A panorama view of Crater Lake on a sunny day with Wizard Island in the center.

FILE - Crater Lake, with Wizard Island center, is seen on July 17, 2021. Aramark provides boat tours to the island.

Meagan Cuthill / OPB


Since 2018, Aramark has provided nearly all visitor services at Oregon’s only national park, including food, gift shops, boat tours and lodging through a company it owns called Crater Lake Hospitality.

In a statement, Aramark said it continues to take steps to improve conditions. However, according to annual reports by the Park Service, the quality of their service has worsened since 2019. Last year’s report describes diesel fuel leaks, food safety violations and a significant number of visitor complaints.

“Despite being required to develop a corrective action plan after the marginal rating during their public health inspection, the cleanliness and food safety issues persisted throughout the entire season,” reads the 2023 report.


Oregon Sen. Ron Wyden recently criticized Aramark for some of these same failings. And former staff have described the conditions of employee housing as “disgusting” and “filthy.”

Related: Wyden says the company managing hospitality at Crater Lake is failing to fulfill its responsibilities

Aramark’s 2023 review was the worst rating it’s received since taking over operations at Crater Lake.

In a written statement, Park Service Regional Director David Szymanski said, “Termination would be an extremely rare action, and one we don’t take lightly. But consistent failures to meet contract requirements led to our notice of intent to terminate this contract to protect visitors and park resources.”

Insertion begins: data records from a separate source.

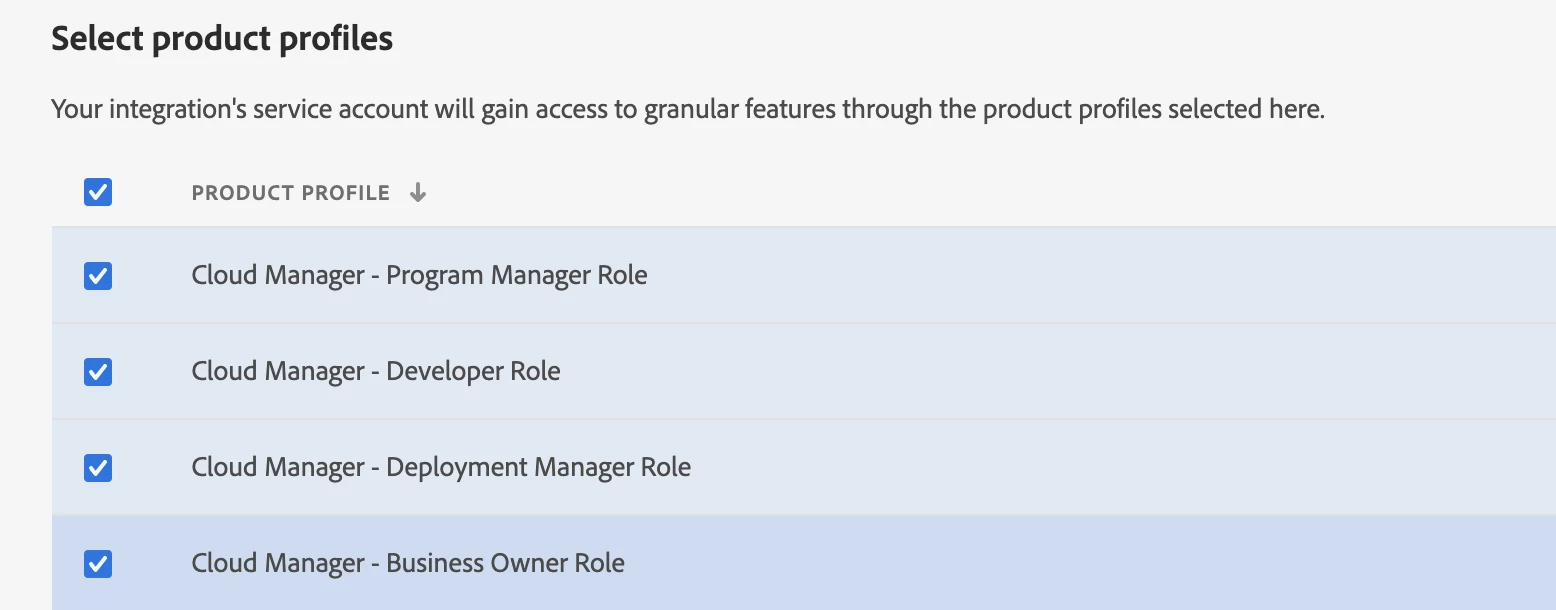The image size is (1556, 610).
Task: Uncheck the Developer Role checkbox
Action: [98, 372]
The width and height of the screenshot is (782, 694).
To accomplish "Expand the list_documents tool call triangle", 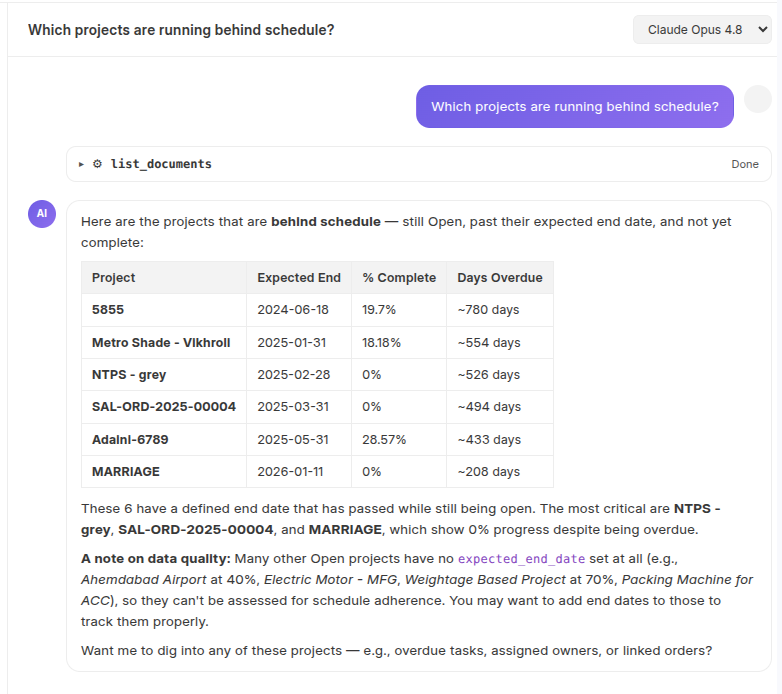I will point(81,164).
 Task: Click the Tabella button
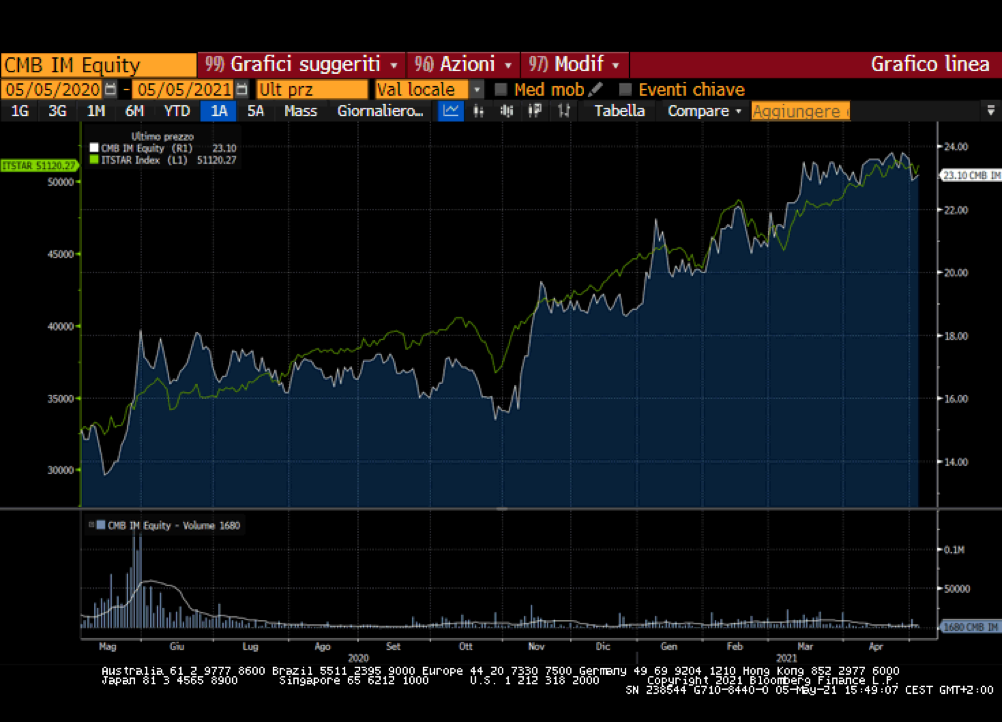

The contract termination would affect the Oregon Caves National Monument as well, which is also managed by Aramark. Szymanski said the contract would be terminated unless Aramark can provide a reason why it shouldn’t be.

The Park Service did not provide a timeline on how soon Aramark could be kicked out of the park. If that does happen, the Park Service would find a short-term contractor to take over operations.

Correction: The initial version of this story misspelled the National Park Service.